Data rows

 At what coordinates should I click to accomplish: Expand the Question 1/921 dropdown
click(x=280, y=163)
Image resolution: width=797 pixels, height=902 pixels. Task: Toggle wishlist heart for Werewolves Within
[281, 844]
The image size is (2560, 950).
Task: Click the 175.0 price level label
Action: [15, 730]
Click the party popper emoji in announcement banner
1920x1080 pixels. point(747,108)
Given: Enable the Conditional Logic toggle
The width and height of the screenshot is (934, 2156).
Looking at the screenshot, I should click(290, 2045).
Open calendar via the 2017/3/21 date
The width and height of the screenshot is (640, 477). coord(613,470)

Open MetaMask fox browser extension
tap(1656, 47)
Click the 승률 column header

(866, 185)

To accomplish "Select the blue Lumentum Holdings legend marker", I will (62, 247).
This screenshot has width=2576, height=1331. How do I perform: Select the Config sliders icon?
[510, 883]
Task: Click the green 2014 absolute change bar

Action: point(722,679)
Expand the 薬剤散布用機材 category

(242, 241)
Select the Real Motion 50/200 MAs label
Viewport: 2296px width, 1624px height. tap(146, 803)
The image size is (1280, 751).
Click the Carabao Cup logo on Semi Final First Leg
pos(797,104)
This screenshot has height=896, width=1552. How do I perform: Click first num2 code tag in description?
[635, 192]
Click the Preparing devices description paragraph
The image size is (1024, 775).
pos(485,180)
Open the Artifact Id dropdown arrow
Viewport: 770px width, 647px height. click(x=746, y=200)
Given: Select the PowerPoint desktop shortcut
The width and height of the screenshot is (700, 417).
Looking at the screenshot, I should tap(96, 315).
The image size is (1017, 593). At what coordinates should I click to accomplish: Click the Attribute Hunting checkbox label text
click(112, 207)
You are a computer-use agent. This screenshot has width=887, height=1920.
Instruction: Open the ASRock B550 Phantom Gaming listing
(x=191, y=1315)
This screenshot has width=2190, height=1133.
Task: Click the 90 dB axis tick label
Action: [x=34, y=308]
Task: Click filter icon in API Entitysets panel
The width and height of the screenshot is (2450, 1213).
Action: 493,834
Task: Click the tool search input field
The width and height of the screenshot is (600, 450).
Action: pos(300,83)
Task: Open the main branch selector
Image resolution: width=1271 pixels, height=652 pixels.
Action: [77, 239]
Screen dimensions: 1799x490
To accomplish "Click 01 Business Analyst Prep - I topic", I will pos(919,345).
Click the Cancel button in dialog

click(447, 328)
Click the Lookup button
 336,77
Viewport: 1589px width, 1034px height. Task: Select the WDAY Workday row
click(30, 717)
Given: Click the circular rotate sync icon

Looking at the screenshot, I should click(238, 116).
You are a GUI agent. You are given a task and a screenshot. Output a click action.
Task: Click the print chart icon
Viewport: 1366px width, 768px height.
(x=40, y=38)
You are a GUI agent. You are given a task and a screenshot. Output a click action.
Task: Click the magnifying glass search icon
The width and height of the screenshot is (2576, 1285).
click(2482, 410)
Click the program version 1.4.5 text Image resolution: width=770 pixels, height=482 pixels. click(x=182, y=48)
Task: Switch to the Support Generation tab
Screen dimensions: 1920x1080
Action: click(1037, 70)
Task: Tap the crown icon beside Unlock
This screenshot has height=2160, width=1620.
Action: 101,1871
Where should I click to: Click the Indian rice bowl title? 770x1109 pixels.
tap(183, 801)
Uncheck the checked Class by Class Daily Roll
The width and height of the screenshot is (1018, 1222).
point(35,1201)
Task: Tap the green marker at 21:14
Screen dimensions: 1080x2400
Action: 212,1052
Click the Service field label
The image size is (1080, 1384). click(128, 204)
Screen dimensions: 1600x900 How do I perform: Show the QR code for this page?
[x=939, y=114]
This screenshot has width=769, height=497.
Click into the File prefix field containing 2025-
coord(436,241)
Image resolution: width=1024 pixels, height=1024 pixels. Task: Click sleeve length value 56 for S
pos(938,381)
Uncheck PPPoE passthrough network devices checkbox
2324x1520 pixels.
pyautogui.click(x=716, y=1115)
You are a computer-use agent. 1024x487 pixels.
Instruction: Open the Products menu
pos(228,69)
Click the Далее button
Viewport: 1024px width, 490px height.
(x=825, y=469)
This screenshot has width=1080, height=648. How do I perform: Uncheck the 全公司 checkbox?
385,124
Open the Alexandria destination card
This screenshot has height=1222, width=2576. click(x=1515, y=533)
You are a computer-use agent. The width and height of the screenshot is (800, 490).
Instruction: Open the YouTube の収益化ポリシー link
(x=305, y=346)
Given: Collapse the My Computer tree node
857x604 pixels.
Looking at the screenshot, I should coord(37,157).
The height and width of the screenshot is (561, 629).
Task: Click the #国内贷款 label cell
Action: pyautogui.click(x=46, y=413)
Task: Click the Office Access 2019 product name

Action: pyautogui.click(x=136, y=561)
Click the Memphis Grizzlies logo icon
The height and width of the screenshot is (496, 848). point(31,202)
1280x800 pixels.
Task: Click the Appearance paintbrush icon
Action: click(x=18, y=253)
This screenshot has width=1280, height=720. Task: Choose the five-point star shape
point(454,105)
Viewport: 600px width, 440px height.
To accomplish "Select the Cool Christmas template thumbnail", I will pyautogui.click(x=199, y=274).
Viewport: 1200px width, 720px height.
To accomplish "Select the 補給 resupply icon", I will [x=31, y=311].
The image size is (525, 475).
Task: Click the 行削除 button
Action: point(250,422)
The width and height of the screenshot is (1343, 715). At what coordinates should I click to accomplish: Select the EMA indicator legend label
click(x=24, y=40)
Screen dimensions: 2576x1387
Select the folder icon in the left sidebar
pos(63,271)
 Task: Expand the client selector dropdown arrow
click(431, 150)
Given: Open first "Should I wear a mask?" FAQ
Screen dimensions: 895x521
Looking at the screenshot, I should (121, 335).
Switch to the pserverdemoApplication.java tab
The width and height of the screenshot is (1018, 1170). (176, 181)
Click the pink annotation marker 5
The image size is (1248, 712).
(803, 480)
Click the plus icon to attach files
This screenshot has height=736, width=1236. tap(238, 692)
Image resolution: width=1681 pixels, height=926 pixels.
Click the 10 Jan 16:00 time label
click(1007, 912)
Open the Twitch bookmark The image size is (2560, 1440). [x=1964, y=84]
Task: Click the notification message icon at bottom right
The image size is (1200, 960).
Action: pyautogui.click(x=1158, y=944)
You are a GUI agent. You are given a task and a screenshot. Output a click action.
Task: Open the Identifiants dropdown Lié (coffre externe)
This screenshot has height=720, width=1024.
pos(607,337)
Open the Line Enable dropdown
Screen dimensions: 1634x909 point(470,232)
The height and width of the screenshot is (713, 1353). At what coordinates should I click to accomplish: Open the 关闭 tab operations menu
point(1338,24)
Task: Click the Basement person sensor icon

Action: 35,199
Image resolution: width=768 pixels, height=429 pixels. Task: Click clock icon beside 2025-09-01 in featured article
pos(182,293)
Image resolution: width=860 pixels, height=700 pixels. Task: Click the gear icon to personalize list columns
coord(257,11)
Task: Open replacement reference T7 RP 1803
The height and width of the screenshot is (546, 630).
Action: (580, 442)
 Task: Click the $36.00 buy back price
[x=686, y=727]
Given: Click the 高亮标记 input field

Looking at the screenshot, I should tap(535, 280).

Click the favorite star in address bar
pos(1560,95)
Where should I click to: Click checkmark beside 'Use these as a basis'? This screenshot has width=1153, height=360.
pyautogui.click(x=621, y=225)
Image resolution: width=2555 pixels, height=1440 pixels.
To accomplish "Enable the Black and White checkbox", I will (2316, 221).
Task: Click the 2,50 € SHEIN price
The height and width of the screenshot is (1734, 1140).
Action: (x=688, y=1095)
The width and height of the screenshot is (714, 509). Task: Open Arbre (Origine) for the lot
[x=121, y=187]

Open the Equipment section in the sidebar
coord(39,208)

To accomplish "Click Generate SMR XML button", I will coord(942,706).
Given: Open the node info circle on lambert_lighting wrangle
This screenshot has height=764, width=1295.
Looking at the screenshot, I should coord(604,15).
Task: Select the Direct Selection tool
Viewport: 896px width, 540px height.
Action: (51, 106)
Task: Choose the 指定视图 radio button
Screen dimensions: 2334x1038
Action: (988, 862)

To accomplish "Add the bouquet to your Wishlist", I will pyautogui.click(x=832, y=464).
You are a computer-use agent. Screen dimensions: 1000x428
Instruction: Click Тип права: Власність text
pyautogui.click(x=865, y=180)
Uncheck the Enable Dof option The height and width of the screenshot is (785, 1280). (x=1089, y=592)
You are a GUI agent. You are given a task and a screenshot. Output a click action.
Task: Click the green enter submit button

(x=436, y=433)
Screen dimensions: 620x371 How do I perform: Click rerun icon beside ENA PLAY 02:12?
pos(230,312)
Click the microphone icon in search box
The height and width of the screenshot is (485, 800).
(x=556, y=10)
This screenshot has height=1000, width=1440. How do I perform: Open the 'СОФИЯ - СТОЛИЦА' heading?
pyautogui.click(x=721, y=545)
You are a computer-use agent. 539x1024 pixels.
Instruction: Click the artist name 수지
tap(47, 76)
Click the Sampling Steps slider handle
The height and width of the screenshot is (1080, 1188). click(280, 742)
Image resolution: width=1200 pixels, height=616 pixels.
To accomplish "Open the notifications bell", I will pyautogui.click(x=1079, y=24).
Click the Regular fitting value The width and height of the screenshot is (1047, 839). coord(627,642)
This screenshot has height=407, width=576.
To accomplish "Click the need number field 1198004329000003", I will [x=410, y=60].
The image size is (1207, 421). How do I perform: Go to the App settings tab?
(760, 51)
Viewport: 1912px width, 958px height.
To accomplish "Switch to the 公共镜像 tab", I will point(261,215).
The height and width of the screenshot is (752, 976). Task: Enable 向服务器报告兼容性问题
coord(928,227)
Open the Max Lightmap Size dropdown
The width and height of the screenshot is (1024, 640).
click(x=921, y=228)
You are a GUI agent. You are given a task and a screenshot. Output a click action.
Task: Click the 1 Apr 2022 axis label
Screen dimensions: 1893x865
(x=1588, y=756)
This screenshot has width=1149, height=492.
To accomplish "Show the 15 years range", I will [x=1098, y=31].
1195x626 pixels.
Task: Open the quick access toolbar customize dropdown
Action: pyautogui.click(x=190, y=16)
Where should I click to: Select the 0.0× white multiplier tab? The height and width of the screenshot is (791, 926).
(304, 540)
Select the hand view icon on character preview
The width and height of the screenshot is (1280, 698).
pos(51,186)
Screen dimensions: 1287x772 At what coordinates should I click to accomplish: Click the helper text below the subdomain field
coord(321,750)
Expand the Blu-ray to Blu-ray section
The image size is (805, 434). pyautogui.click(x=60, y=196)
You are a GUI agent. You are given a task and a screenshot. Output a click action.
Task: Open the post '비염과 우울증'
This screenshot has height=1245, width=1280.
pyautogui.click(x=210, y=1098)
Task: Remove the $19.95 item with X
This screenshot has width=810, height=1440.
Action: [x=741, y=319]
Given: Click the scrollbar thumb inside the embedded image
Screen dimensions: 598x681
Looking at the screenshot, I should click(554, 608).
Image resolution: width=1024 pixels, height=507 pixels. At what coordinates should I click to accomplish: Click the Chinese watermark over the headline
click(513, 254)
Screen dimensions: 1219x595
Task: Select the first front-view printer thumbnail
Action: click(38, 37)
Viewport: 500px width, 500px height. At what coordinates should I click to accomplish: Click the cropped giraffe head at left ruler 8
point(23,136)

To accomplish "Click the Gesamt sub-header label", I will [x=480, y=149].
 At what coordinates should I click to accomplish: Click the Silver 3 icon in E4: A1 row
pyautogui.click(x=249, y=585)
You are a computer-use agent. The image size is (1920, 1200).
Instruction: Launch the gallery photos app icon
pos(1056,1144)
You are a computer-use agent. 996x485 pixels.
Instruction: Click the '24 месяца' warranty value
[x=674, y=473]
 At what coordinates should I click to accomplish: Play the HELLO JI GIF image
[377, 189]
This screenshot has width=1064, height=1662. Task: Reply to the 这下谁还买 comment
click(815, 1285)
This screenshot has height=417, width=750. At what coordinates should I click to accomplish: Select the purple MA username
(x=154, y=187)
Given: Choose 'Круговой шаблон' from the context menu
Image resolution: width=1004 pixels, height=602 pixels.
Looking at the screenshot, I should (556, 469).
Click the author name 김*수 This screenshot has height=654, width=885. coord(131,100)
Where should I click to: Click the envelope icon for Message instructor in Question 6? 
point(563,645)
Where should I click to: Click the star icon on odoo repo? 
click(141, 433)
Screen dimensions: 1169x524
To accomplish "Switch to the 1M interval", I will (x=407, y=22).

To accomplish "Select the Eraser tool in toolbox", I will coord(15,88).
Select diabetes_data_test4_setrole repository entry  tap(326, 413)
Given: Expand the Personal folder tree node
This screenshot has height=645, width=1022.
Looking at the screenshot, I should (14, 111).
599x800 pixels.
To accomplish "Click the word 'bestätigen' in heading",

Exercise
Copy out everything in the items from the line containing "Given: Click the circular rotate sync icon" down to the line containing "coord(436,241)", with both of those lines included, keeping each line identical.

Complete response
Given: Click the circular rotate sync icon

Looking at the screenshot, I should click(238, 116).
You are a GUI agent. You are given a task and a screenshot. Output a click action.
Task: Click the print chart icon
Viewport: 1366px width, 768px height.
(x=40, y=38)
You are a GUI agent. You are given a task and a screenshot. Output a click action.
Task: Click the magnifying glass search icon
The width and height of the screenshot is (2576, 1285).
click(2482, 410)
Click the program version 1.4.5 text Image resolution: width=770 pixels, height=482 pixels. click(x=182, y=48)
Task: Switch to the Support Generation tab
Screen dimensions: 1920x1080
Action: click(1037, 70)
Task: Tap the crown icon beside Unlock
This screenshot has height=2160, width=1620.
Action: 101,1871
Where should I click to: Click the Indian rice bowl title? 770x1109 pixels.
tap(183, 801)
Uncheck the checked Class by Class Daily Roll
The width and height of the screenshot is (1018, 1222).
point(35,1201)
Task: Tap the green marker at 21:14
Screen dimensions: 1080x2400
Action: 212,1052
Click the Service field label
The image size is (1080, 1384). click(128, 204)
Screen dimensions: 1600x900 How do I perform: Show the QR code for this page?
[x=939, y=114]
This screenshot has width=769, height=497.
Click into the File prefix field containing 2025-
coord(436,241)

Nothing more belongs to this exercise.